Being trained on publicly available data, publicly available AI might know little to nothing about what is most important to your business. There’s no problem if you want to know about Henry VIII, of course, but what if you need a quick run-down of Policy Reference BCF-672876?
And often what we need is not just reference material, but insight into an ongoing situation. Even if the LLM powering your GenAI tool of choice has encoded information about Policy Reference BCF-672876, can it find and summarise your colleague’s latest report on claims being made against it?
Augmenting the artificial intelligence
Challenges like this need a different approach. The solution comes back to that basic fact about the technology: if GenAI can only tell us what we tell it, we need a better way to tell it what we want it to tell us.
That, in a simplified nutshell, is the problem addressed by Retrieval-Augmented Generation, or RAG. While RAG is not a brand-new idea (having first been put forward in 2020) it has been gaining traction recently as a missing ingredient to make GenAI relevant and effective in many more use cases.
In essence, RAG is an additional step on the journey from prompt to response in an interaction with GenAI. Users’ questions and inputs are first matched against a database that has been structured in a way that an LLM can interact with, and any positive results from that search are passed along with the query to the LLM that the system is using.
This gives the GenAI tool access to data well beyond whatever it was originally trained on – anything that can be stored in a database, from support documentation to financial records to real-time sensor data, can form part of what we are telling the GenAI.
This approach has several advantages. It means that we can draw private or sensitive data into the responses of the most powerful LLMs without having to put that data through the initial training process. Because the RAG database can be updated separately to the LLM, this approach can also encompass real-time business data while avoiding the high cost of retraining the model.
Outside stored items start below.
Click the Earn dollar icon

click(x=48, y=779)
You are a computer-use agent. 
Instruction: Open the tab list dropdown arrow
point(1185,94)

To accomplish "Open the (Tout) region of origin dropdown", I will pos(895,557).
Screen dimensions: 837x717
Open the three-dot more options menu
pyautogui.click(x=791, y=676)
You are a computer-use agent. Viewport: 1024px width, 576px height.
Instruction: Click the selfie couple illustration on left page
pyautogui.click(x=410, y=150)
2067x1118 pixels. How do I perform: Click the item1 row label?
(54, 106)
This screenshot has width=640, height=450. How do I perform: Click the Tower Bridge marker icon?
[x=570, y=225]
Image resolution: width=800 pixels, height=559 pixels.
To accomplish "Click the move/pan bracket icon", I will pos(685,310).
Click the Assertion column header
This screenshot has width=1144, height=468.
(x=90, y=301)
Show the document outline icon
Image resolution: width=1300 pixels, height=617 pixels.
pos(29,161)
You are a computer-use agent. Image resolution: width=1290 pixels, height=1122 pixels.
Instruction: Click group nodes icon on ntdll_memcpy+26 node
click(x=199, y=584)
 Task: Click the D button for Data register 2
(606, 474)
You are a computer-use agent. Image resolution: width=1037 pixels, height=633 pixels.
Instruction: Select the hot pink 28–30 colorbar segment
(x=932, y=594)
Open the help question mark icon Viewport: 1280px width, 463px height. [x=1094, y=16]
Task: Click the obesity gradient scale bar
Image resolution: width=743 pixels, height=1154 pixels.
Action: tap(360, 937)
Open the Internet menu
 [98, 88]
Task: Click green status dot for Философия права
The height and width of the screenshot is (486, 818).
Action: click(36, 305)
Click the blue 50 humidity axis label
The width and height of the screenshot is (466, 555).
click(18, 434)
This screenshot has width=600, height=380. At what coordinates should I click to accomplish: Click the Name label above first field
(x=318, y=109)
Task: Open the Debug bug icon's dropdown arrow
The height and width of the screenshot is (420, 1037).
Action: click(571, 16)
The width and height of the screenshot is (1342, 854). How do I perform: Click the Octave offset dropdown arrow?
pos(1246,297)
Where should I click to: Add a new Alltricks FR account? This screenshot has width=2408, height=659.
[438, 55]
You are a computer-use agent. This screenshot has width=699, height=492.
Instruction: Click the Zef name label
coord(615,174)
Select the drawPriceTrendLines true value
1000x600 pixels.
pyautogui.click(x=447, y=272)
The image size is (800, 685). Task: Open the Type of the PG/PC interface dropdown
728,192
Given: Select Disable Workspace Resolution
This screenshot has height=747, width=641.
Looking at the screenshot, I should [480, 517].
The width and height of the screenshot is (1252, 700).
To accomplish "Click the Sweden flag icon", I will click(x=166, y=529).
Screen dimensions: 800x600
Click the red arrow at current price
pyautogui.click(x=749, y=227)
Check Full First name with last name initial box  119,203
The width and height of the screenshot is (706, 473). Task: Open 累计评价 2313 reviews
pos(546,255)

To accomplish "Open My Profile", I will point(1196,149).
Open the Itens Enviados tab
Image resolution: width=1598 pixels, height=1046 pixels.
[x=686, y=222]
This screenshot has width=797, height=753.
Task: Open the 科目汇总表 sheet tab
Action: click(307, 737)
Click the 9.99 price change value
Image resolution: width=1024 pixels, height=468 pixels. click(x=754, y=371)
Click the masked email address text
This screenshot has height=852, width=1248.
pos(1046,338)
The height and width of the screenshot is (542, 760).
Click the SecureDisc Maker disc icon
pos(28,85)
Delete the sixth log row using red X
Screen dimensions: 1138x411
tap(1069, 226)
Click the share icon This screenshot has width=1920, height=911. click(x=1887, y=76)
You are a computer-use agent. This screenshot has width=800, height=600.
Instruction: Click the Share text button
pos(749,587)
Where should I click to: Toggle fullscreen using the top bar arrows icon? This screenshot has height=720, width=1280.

And a more easily-managed repository of data that is known to be good – whether that is in terms of its truthfulness, its specificity, or its appropriateness – provides a route towards minimising the risks that GenAI carries. We might, for example, create a system using the linguistic capabilities of best-in-class models, but with a rule that any technical data must be sourced from and cited in the business’s internal documents.
Preparing to speak to GenAI
While RAG solves many of the pain points associated with professional usage of GenAI technology, it’s important to understand that it isn’t an instant fix. The data that a business needs for any given use case is likely to be spread across several internal sources, from CRM and ERP systems to SaaS applications and legacy data repositories. Traditional data delivery methods, built around step-by-step workflows of sourcing, staging, storing, and sharing data, are too slow, costly, and inconsistent to feed RAG systems at the pace and volume they require.
That means that the first step towards RAG is reconsidering the business’s underlying data strategy. Exposing ‘AI-friendly’ views of data can be achieved with a unified, consistent virtualisation layer which sits across the underlying data complexity and provides the necessary metadata for the LLM to understand what it is looking at. From there, businesses can more easily generate and optimise databases that feed the information we need into future GenAI applications.
One day, if you type ‘What is RAG?’ into your business’s GenAI tool of choice, this article might well contribute some small part of the answer you retrieve. But if your question is ‘How many workflows in my business rely on RAG?’ – well, you’d better have Retrieval Augmented Generation properly implemented if you want a good answer.